Gov. Mike Beebe said Thursday (June 19) he’s not calling a special session on changes to the public school employee insurance program until he sees a roll call from each chamber of the legislature with a big majority in both.

The Governor also said he wants to deal with the prison overcrowding situation in a special session and he’s open to a provision to restrict lottery games, but beyond that he does not anticipate adding to a special session agenda.

In a Talk Business & Politics interview on Thursday morning, Beebe said he still wasn’t sure if he would call a special session on the insurance issue.

“We don’t know yet,” he said. “If the bill we’ve already seen and that theoretically is being circulated among the members of the General Assembly is the bill, then I will support that bill and will call a (special) session if I get a roll call from each house that suggests that there is significantly over the majority needed to be able to pass it.”

Beebe said he has heard from lawmakers who are troubled by the potential solution to the teacher insurance crisis, which includes eliminating part-time employees from the plan as well as spouses who have other insurance options. Also, lawmakers are talking about earmarking a portion of state funding that goes to general education needs specifically to paying for insurance premiums.

“I think feedback that I’ve gotten is there is some disagreement among members of the General Assembly,” Beebe said. “I think there is opposition to taking part-time [employees] off. And I think there is some opposition to re-directing some of that FICA saving money, that’s theoretically going to be generated, away from the public schools generally and into insurance payments.

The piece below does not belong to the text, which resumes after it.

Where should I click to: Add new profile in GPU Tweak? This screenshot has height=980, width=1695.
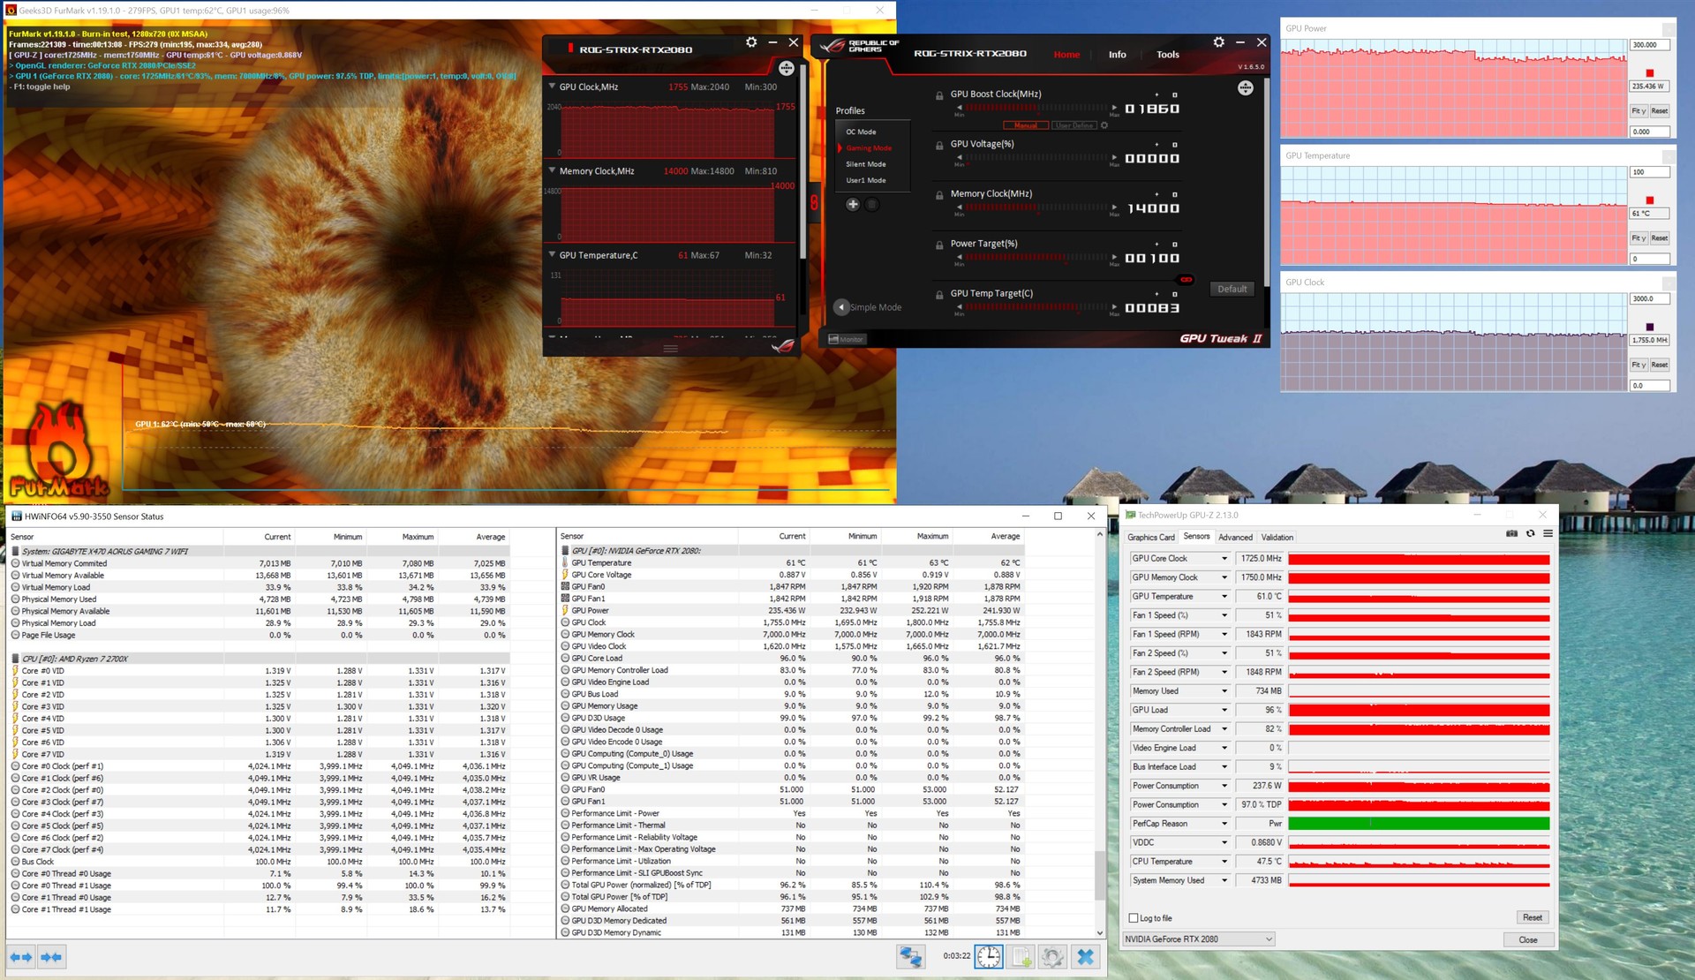point(853,205)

Beebe is open to adding other items to his call for a special session, if it materializes.

“If we’re going to have a session then we’re going to have to address the problems our counties are having in county jails and our prison back-up,” he said.

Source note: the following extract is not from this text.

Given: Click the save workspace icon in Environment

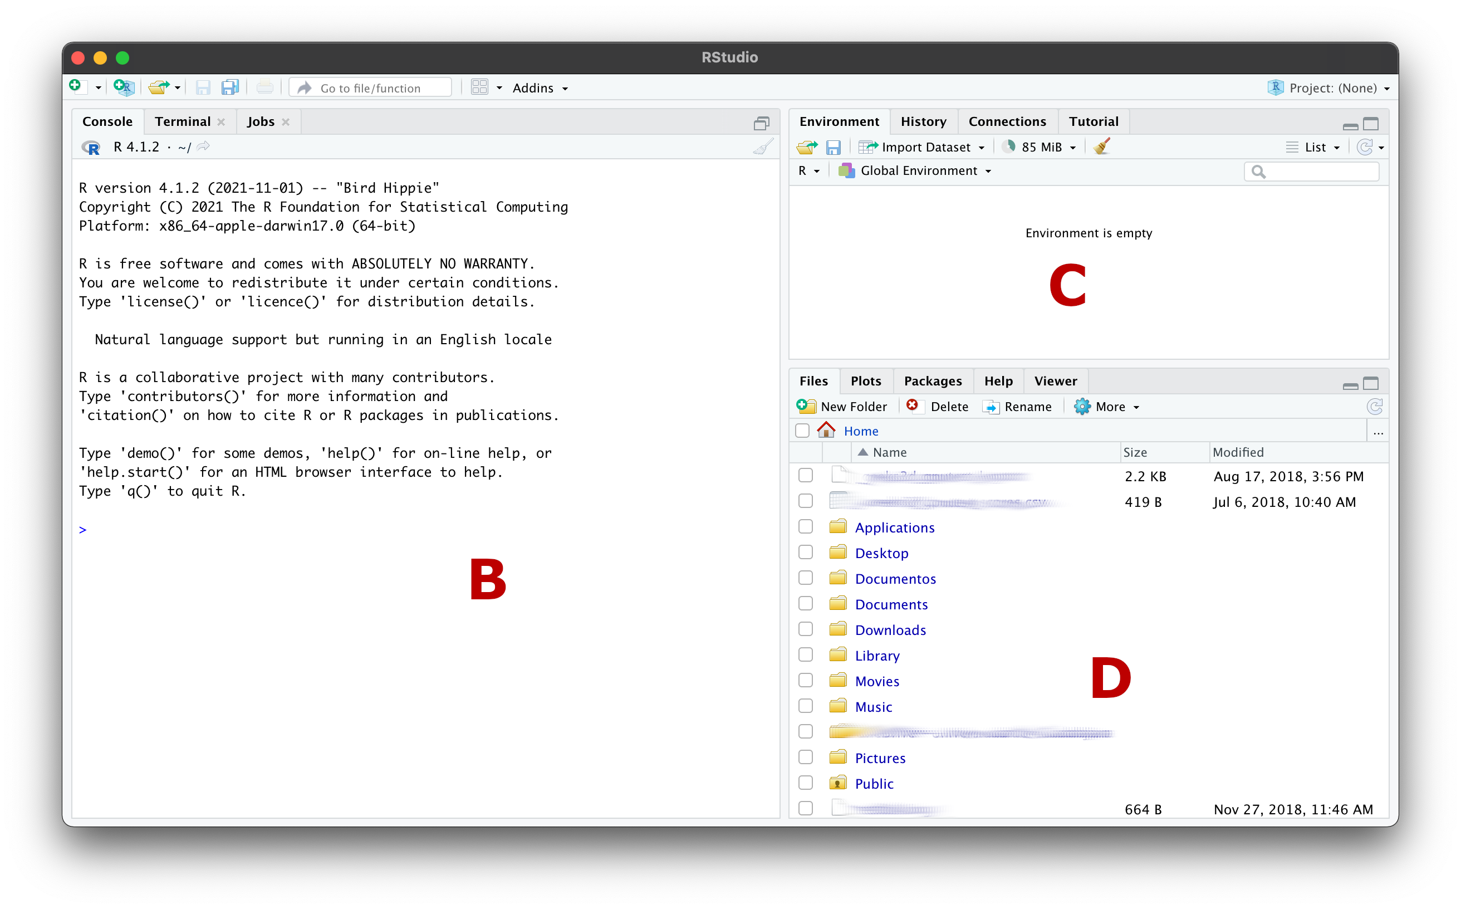Looking at the screenshot, I should (833, 147).
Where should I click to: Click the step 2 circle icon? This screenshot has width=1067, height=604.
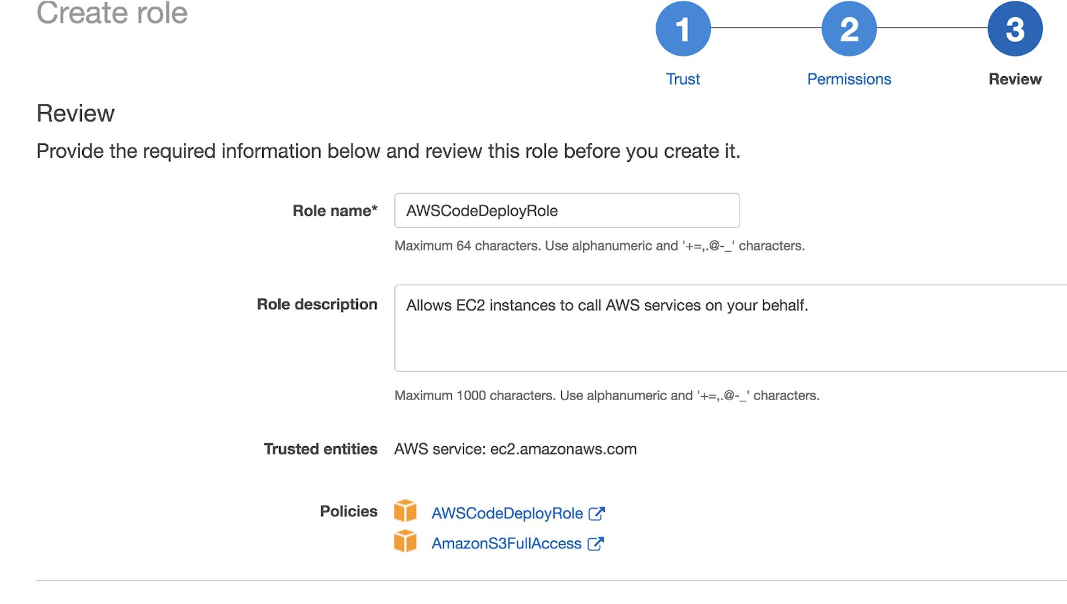[x=849, y=29]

County officials are housing a backlog of state inmates, which is putting a strain on local resources. There is also a funding shortfall that is preventing the state from access some existing prison beds, but Beebe said there is a way to free up $6.3 million to resolve the problem.

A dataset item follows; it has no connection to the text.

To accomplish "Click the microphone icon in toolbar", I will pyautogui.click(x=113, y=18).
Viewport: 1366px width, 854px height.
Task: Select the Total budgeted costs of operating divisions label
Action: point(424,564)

“That $6.3 million will get you 600 beds in existing areas,” he said. “It could reduce that backlog.”

Beebe said he is also open to adding the issue of a potential lottery restriction to a special session’s call. State lottery officials have expressed interest in adding monitor games as way to boost sagging lottery revenue; however, some lawmakers are worried it will lead to more addictive gambling behavior and they want to enact legislation to restrict the new game’s introduction.

“I will include the lottery restriction on the call for a special session if the consensus is there in both chambers,” Beebe said.

Beebe said he did not foresee a possible call item to include changing a state law allowing more access to the state’s ARE-ON network, which offers super high-speed bandwidth and is restricted to research universities and medical networks.

State education officials and some members of a task force studying broadband access for K-12 schools have advocated for allowing the schools to tie into the ARE-ON network. Broadband providers have expressed skepticism on the costs and need for the move in certain areas of the state.

Beebe, who supports a law change to allow for more ARE-ON access, said the broadband law needs to be addressed, but he doesn’t think the legislature has had enough discussion on the subject to add it to his special session call.

“That’s not ripe. The legislature is not ready to address that,” he said. “There hasn’t been enough discussion about it. There’s still a lot of stuff that needs to be worked out. They’ll probably have to deal with that later.”

Also of interest, if a special session is called, the Arkansas House of Representatives is undergoing a massive renovation in its main chamber. The House would have to meet in other quarters. Sources say the Big Mac building and the Old State House are two venues being considered.